Imigração Africana e a Transformação Urbana em São Paulo
São Paulo, maior metrópole do Brasil, vive uma relação cultural profunda com a África que vai além da história colonial. Atualmente, cerca de 44 mil pessoas nascidas em um dos 55 países africanos residem na capital paulista, criando uma dinâmica de troca cultural que se reflete no comércio, na gastronomia e em projetos sociais. A região da Praça da República destaca-se como o epicentro dessa presença, onde os transeuntes encontram comércios, restaurantes e iniciativas inovadoras lideradas por imigrantes africanos.
Dados e Perfis dos Imigrantes na Cidade
Segundo o Sistema de Registro Nacional Migratório da Polícia Federal, com dados compilados pelo Observatório das Migrações de São Paulo (Nepo/Unicamp), entre 2000 e 2025, foram registrados 44.441 imigrantes africanos na cidade. Angola lidera com quase metade desses registros, totalizando 20.493 pessoas. Outros países com expressiva representação são Nigéria (5.454), Senegal (3.140) e Marrocos (1.983), seguidos por Congo, República Democrática do Congo, Guiné-Bissau, Egito, África do Sul e Moçambique.
De forma distinta das ondas migratórias motivadas por crises, como as vindas do Afeganistão, Venezuela e Haiti, o fluxo africano é gradual e constante. O Centro de Referência e Atendimento para Imigrantes (Craí) de São Paulo atendeu 52,9 mil pessoas entre 2020 e 2025, com predominância de angolanos. Rui Mucaje, presidente da Afrochamber (Câmara de Comércio Afro-Brasileira), ressalta a proximidade e o potencial de intercâmbio entre Brasil e África, destacando a abertura para negócios e trocas culturais.
Roteiro Cultural e Gastronômico Africano na Capital
O cotidiano paulistano foi enriquecido com espaços que celebram a identidade africana. No Sumaré, zona oeste, o restaurante Congolinaria oferece culinária vegana típica da República Democrática do Congo, valorizando ingredientes naturais.
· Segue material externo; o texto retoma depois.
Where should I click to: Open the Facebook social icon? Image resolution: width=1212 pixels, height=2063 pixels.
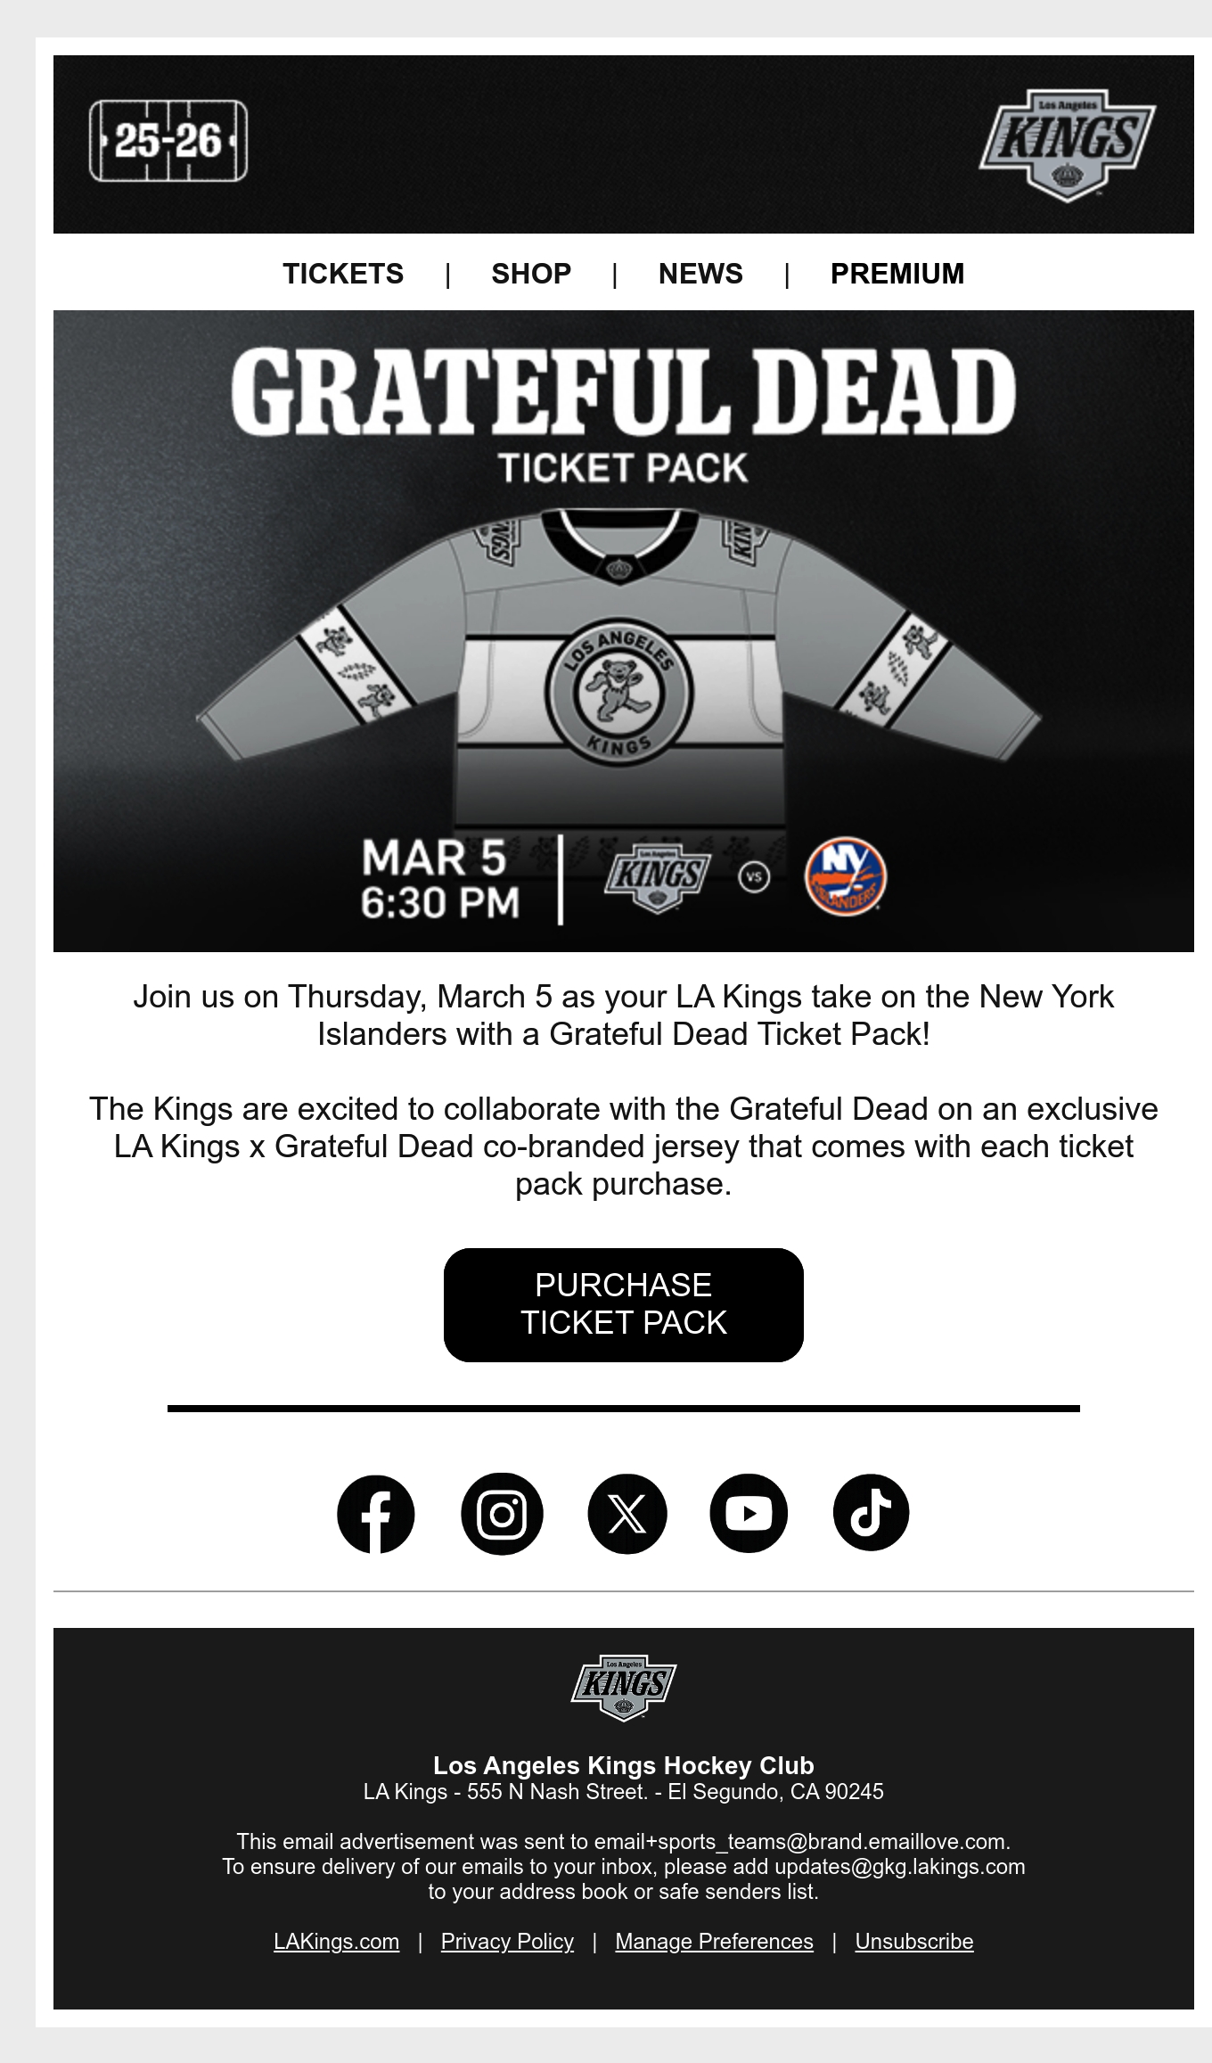pos(375,1514)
Fundado pelo advogado e professor de francês Pitchou Luhata Luambo, o estabelecimento é ponto de encontro para quem busca sabores autênticos do continente.
Já a região central da cidade abriga a Galeria Presidente, também conhecida como Galeria do Reggae, principal polo de beleza e tranças de origem africana em São Paulo. O espaço concentra salões especializados, muitos comandados por profissionais que vieram diretamente do continente africano. Além disso, uma mercadista nigeriana mantém um mercadinho com produtos típicos, como azeite de dendê, pimentas e farinha de semolina para o preparo do fufu, prato tradicional que acompanha ensopados.
Espaços de Encontro e Formação Cultural
Le Petit Village, bar e restaurante localizado na capital, é outro ponto de convergência para a comunidade africana. À noite, o local ganha vida com pratos como tilápia assada, banana-da-terra e almôndegas condimentadas, acompanhado de música e mesas na calçada que promovem encontros culturais vibrantes.
Na esfera educacional, o Museu Afro Brasil, situado no Parque Ibirapuera, mantém a Escola MAB (Escola do Museu Afro Brasil). A instituição oferece cursos divididos em quatro eixos: Artes Visuais e História da Arte; técnicas para gestão de acervos; patrimônio material e imaterial africano e afro-brasileiro; e estudos sobre intelectuais africanos de diversas áreas. Essa iniciativa fortalece a circulação e o conhecimento da cultura africana na cidade.